[Aim of the task]:
Can you rewrite every line of the items below as a Markdown table with the columns "Row" and "Line", numbering the rows and leaving out blank lines?

[Material to process]:
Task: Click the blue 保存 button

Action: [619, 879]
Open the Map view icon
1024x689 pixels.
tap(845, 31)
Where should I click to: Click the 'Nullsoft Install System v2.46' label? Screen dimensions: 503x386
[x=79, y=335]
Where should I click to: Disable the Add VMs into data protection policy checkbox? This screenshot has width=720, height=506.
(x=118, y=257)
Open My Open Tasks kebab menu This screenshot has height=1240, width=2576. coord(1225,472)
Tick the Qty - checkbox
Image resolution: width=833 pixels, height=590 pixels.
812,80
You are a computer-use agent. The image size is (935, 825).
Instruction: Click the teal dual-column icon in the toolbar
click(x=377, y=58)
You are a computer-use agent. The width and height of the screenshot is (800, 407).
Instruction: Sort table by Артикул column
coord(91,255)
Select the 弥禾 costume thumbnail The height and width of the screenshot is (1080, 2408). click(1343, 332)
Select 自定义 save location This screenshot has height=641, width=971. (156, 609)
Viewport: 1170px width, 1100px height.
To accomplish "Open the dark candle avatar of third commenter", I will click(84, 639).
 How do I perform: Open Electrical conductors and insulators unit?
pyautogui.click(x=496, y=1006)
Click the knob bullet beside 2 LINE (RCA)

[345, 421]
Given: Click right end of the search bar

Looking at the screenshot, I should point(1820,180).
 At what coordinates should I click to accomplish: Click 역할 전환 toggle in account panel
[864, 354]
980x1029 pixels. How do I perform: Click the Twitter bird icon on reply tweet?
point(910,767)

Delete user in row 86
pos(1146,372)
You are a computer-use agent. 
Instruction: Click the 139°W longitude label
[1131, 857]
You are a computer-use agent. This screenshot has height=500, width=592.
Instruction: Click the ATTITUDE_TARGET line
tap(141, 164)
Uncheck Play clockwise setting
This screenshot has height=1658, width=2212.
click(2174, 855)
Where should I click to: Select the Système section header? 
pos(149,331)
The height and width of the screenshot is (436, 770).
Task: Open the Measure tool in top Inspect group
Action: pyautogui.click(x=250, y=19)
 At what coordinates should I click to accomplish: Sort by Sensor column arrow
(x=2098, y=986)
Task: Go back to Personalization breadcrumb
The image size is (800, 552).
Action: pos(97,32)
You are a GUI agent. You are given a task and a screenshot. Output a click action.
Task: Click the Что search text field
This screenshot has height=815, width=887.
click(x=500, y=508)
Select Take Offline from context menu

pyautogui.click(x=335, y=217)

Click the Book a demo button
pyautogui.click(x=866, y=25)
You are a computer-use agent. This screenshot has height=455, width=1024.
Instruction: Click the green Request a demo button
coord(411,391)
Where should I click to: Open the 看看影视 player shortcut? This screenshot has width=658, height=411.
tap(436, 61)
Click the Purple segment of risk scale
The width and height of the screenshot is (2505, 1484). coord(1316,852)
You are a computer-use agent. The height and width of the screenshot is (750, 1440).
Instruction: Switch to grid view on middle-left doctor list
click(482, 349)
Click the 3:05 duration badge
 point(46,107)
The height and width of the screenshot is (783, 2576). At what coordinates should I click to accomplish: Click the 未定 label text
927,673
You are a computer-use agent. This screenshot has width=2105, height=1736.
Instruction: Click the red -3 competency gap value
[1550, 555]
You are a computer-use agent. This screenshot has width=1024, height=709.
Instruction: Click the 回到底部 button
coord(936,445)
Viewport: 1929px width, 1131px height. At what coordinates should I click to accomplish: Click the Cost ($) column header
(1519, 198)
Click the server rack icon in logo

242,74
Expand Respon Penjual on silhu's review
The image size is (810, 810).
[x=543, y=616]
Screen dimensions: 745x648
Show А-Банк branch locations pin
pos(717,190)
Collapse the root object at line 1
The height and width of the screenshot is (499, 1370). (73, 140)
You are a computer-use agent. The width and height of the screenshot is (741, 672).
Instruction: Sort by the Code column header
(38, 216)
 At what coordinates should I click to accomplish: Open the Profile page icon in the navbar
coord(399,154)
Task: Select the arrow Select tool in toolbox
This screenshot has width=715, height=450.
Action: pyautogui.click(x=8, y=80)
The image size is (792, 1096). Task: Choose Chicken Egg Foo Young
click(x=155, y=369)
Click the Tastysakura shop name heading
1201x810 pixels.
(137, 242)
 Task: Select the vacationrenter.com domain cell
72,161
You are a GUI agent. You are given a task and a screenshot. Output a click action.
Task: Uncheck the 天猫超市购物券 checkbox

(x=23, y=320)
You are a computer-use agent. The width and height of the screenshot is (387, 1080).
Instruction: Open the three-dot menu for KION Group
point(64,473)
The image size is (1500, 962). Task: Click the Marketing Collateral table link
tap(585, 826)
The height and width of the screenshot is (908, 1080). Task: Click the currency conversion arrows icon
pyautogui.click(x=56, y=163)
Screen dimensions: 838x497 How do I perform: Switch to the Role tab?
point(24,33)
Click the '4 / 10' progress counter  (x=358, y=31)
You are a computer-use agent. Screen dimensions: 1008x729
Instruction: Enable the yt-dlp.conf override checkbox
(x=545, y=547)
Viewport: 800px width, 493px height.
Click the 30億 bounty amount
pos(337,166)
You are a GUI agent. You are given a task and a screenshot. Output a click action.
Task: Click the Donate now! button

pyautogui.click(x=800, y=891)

[Final answer]:
| Row | Line |
|---|---|
| 1 | Task: Click the blue 保存 button |
| 2 | Action: [619, 879] |
| 3 | Open the Map view icon |
| 4 | 1024x689 pixels. |
| 5 | tap(845, 31) |
| 6 | Where should I click to: Click the 'Nullsoft Install System v2.46' label? Screen dimensions: 503x386 |
| 7 | [x=79, y=335] |
| 8 | Where should I click to: Disable the Add VMs into data protection policy checkbox? This screenshot has width=720, height=506. |
| 9 | (x=118, y=257) |
| 10 | Open My Open Tasks kebab menu This screenshot has height=1240, width=2576. coord(1225,472) |
| 11 | Tick the Qty - checkbox |
| 12 | Image resolution: width=833 pixels, height=590 pixels. |
| 13 | 812,80 |
| 14 | You are a computer-use agent. The image size is (935, 825). |
| 15 | Instruction: Click the teal dual-column icon in the toolbar |
| 16 | click(x=377, y=58) |
| 17 | You are a computer-use agent. The width and height of the screenshot is (800, 407). |
| 18 | Instruction: Sort table by Артикул column |
| 19 | coord(91,255) |
| 20 | Select the 弥禾 costume thumbnail The height and width of the screenshot is (1080, 2408). click(1343, 332) |
| 21 | Select 自定义 save location This screenshot has height=641, width=971. (156, 609) |
| 22 | Viewport: 1170px width, 1100px height. |
| 23 | To accomplish "Open the dark candle avatar of third commenter", I will click(84, 639). |
| 24 |  How do I perform: Open Electrical conductors and insulators unit? |
| 25 | pyautogui.click(x=496, y=1006) |
| 26 | Click the knob bullet beside 2 LINE (RCA) |
| 27 | [345, 421] |
| 28 | Given: Click right end of the search bar |
| 29 | Looking at the screenshot, I should point(1820,180). |
| 30 |  At what coordinates should I click to accomplish: Click 역할 전환 toggle in account panel |
| 31 | [864, 354] |
| 32 | 980x1029 pixels. How do I perform: Click the Twitter bird icon on reply tweet? |
| 33 | point(910,767) |
| 34 | Delete user in row 86 |
| 35 | pos(1146,372) |
| 36 | You are a computer-use agent.  |
| 37 | Instruction: Click the 139°W longitude label |
| 38 | [1131, 857] |
| 39 | You are a computer-use agent. This screenshot has height=500, width=592. |
| 40 | Instruction: Click the ATTITUDE_TARGET line |
| 41 | tap(141, 164) |
| 42 | Uncheck Play clockwise setting |
| 43 | This screenshot has height=1658, width=2212. |
| 44 | click(2174, 855) |
| 45 | Where should I click to: Select the Système section header?  |
| 46 | pos(149,331) |
| 47 | The height and width of the screenshot is (436, 770). |
| 48 | Task: Open the Measure tool in top Inspect group |
| 49 | Action: pyautogui.click(x=250, y=19) |
| 50 |  At what coordinates should I click to accomplish: Sort by Sensor column arrow |
| 51 | (x=2098, y=986) |
| 52 | Task: Go back to Personalization breadcrumb |
| 53 | The image size is (800, 552). |
| 54 | Action: pos(97,32) |
| 55 | You are a GUI agent. You are given a task and a screenshot. Output a click action. |
| 56 | Task: Click the Что search text field |
| 57 | This screenshot has height=815, width=887. |
| 58 | click(x=500, y=508) |
| 59 | Select Take Offline from context menu |
| 60 | pyautogui.click(x=335, y=217) |
| 61 | Click the Book a demo button |
| 62 | pyautogui.click(x=866, y=25) |
| 63 | You are a computer-use agent. This screenshot has height=455, width=1024. |
| 64 | Instruction: Click the green Request a demo button |
| 65 | coord(411,391) |
| 66 | Where should I click to: Open the 看看影视 player shortcut? This screenshot has width=658, height=411. |
| 67 | tap(436, 61) |
| 68 | Click the Purple segment of risk scale |
| 69 | The width and height of the screenshot is (2505, 1484). coord(1316,852) |
| 70 | You are a computer-use agent. The height and width of the screenshot is (750, 1440). |
| 71 | Instruction: Switch to grid view on middle-left doctor list |
| 72 | click(482, 349) |
| 73 | Click the 3:05 duration badge |
| 74 |  point(46,107) |
| 75 | The height and width of the screenshot is (783, 2576). At what coordinates should I click to accomplish: Click the 未定 label text |
| 76 | 927,673 |
| 77 | You are a computer-use agent. This screenshot has width=2105, height=1736. |
| 78 | Instruction: Click the red -3 competency gap value |
| 79 | [1550, 555] |
| 80 | You are a computer-use agent. This screenshot has width=1024, height=709. |
| 81 | Instruction: Click the 回到底部 button |
| 82 | coord(936,445) |
| 83 | Viewport: 1929px width, 1131px height. At what coordinates should I click to accomplish: Click the Cost ($) column header |
| 84 | (1519, 198) |
| 85 | Click the server rack icon in logo |
| 86 | 242,74 |
| 87 | Expand Respon Penjual on silhu's review |
| 88 | The image size is (810, 810). |
| 89 | [x=543, y=616] |
| 90 | Screen dimensions: 745x648 |
| 91 | Show А-Банк branch locations pin |
| 92 | pos(717,190) |
| 93 | Collapse the root object at line 1 |
| 94 | The height and width of the screenshot is (499, 1370). (73, 140) |
| 95 | You are a computer-use agent. The width and height of the screenshot is (741, 672). |
| 96 | Instruction: Sort by the Code column header |
| 97 | (38, 216) |
| 98 |  At what coordinates should I click to accomplish: Open the Profile page icon in the navbar |
| 99 | coord(399,154) |
| 100 | Task: Select the arrow Select tool in toolbox |
| 101 | This screenshot has width=715, height=450. |
| 102 | Action: pyautogui.click(x=8, y=80) |
| 103 | The image size is (792, 1096). Task: Choose Chicken Egg Foo Young |
| 104 | click(x=155, y=369) |
| 105 | Click the Tastysakura shop name heading |
| 106 | 1201x810 pixels. |
| 107 | (137, 242) |
| 108 |  Task: Select the vacationrenter.com domain cell |
| 109 | 72,161 |
| 110 | You are a GUI agent. You are given a task and a screenshot. Output a click action. |
| 111 | Task: Uncheck the 天猫超市购物券 checkbox |
| 112 | (x=23, y=320) |
| 113 | You are a computer-use agent. The width and height of the screenshot is (387, 1080). |
| 114 | Instruction: Open the three-dot menu for KION Group |
| 115 | point(64,473) |
| 116 | The image size is (1500, 962). Task: Click the Marketing Collateral table link |
| 117 | tap(585, 826) |
| 118 | The height and width of the screenshot is (908, 1080). Task: Click the currency conversion arrows icon |
| 119 | pyautogui.click(x=56, y=163) |
| 120 | Screen dimensions: 838x497 How do I perform: Switch to the Role tab? |
| 121 | point(24,33) |
| 122 | Click the '4 / 10' progress counter  (x=358, y=31) |
| 123 | You are a computer-use agent. Screen dimensions: 1008x729 |
| 124 | Instruction: Enable the yt-dlp.conf override checkbox |
| 125 | (x=545, y=547) |
| 126 | Viewport: 800px width, 493px height. |
| 127 | Click the 30億 bounty amount |
| 128 | pos(337,166) |
| 129 | You are a GUI agent. You are given a task and a screenshot. Output a click action. |
| 130 | Task: Click the Donate now! button |
| 131 | pyautogui.click(x=800, y=891) |